Rhodes conceded that his co-defendants Kelly Meggs, 53; Kenneth Harrelson, 41; and Jessica Watkins, 40 — each one accused of storming the Capitol — heard him make that statement. But he noted that the full quotation shown to the jury makes clear he said that patriots would take matters into their own hands if Trump did not act while president.  

Rhodes tried to downplay the significance of the date of Jan. 6 while on the witness stand Monday, insisting that Trump could have invoked the Insurrection Act at any time and not necessarily on the day Congress was ceremonially certifying the election results.

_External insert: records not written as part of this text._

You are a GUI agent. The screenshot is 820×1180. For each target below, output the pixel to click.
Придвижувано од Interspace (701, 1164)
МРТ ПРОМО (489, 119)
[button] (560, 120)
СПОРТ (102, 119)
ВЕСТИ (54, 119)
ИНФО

Prosecutors have brought seditious conspiracy counts against all five defendants — Rhodes, Meggs, Harrelson, Watkins and Thomas Caldwell, 68. This requires prosecutors to prove to the jury that the defendants had an actual agreement to "overthrow, put down, or to destroy by force" the U.S. government.  None of Rhodes' co-defendants are expected to testify. 

The Justice Department so far has charged more than 880 people in connection with the Capitol riot. As of Oct. 6, about 313 people have pleaded guilty to misdemeanors, about 99 have pleaded guilty to felonies. Approximately 152 people have been sentenced to a period of incarceration.